▸ **Dataset content**
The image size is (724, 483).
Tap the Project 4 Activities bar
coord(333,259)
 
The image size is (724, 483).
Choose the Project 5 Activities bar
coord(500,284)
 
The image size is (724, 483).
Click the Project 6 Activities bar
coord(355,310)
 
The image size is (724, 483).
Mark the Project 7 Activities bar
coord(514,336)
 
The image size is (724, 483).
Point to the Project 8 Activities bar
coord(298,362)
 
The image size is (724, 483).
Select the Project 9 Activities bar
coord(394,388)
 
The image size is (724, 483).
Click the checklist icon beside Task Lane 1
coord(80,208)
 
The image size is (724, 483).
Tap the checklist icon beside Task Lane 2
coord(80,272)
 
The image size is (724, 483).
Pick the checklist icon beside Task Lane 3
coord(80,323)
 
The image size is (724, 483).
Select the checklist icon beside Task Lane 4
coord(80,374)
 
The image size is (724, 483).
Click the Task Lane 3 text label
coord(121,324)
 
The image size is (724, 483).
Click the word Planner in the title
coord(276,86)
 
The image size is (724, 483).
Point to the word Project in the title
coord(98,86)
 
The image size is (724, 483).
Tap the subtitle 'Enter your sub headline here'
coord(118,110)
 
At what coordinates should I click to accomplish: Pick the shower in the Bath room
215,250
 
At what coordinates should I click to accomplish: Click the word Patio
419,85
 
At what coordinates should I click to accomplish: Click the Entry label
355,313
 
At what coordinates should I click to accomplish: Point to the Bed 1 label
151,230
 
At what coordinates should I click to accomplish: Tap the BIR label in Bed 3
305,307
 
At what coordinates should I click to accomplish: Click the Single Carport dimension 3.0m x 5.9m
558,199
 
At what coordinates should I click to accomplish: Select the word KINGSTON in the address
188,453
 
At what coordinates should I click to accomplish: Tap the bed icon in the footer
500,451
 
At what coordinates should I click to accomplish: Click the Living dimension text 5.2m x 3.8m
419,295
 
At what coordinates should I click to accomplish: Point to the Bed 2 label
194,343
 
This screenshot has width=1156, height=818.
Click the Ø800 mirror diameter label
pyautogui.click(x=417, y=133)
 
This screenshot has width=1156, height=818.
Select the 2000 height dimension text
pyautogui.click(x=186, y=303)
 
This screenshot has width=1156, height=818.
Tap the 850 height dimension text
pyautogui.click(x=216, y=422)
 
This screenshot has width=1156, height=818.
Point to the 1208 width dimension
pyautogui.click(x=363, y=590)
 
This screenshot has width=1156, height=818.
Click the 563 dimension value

▸ **Aim of the task**
Copy out the rows above verbatim, covering the stretch from the very first row through the line that contains "coord(80,323)".

▸ **Response below**
The image size is (724, 483).
Tap the Project 4 Activities bar
coord(333,259)
 
The image size is (724, 483).
Choose the Project 5 Activities bar
coord(500,284)
 
The image size is (724, 483).
Click the Project 6 Activities bar
coord(355,310)
 
The image size is (724, 483).
Mark the Project 7 Activities bar
coord(514,336)
 
The image size is (724, 483).
Point to the Project 8 Activities bar
coord(298,362)
 
The image size is (724, 483).
Select the Project 9 Activities bar
coord(394,388)
 
The image size is (724, 483).
Click the checklist icon beside Task Lane 1
coord(80,208)
 
The image size is (724, 483).
Tap the checklist icon beside Task Lane 2
coord(80,272)
 
The image size is (724, 483).
Pick the checklist icon beside Task Lane 3
coord(80,323)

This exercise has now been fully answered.